Kocherlakota: Fed's bank supervisory powers critical
Supervisory powers over banks are critical for the Federal Reserve to do its job, Minneapolis Fed President Narayana Kocherlakota said on Tuesday.
In comments that largely echoed those made in St. Paul on February 16, Kocherlakota said that a plan under consideration by U.S. lawmakers to remove those powers would be a mistake.
The improvement in our economic situation is attributable in large part to actions taken by the Federal Reserve, actions that were possible because of the expertise and information that the Federal Reserve had acquired as a supervisor of the nation's banks, he said in remarks to a business group in Minneapolis.
We avoided an economic depression this time. But stripping the Federal Reserve of its supervisory role would needlessly put a Great Depression on the menu of possibilities for our country.
While the current crisis was fueled by risk-taking at large banks, Kocherlakota said, the Fed needs to have access to information about small banks as well -- a point not included in his maiden speech as Minneapolis Fed president last month.

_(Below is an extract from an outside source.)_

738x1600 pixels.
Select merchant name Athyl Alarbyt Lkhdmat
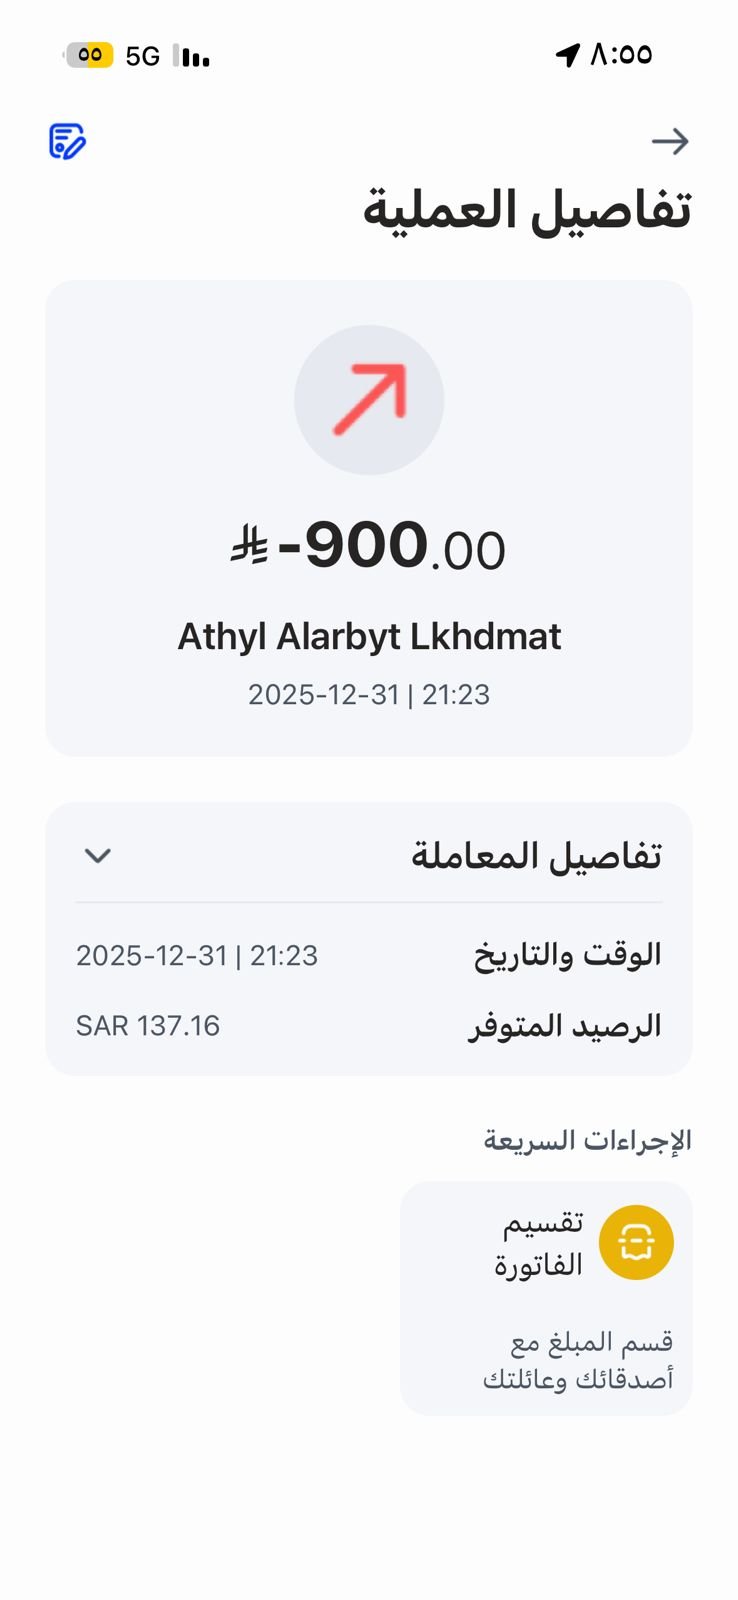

The government will likely respond to the recent crisis by tightening controls on larger banks, he said.
Inevitably, these constraints will lead risk-taking to move from large financial institutions to smaller ones, and will increase the probability of a financial crisis in the small institutions, he said.
Indeed, even now, the collective exposure of many smaller banks to commercial real estate may be exerting a significant drag on the overall economic recovery, he said.
Kocherlakota repeated his view the U.S. economy will likely grow at an annual rate of 3 percent over the next two years, and that unemployment will likely still exceed 8 percent at the end of next year.
Mitigating such trends, he reiterated, is relatively tame inflation -- suggesting he sees a smaller likelihood the Fed will need to raise interest rates to rein in unwanted price increases.
The Fed lowered its overnight bank-to-bank lending rate target to near zero in December 2008 to help fend off the worst U.S. economic downturn since the Depression, and has pledged to keep rates there for an extended period.
Kocherlakota will rotate into a voting spot on the Fed's monetary policy-setting Federal Open Market Committee next year.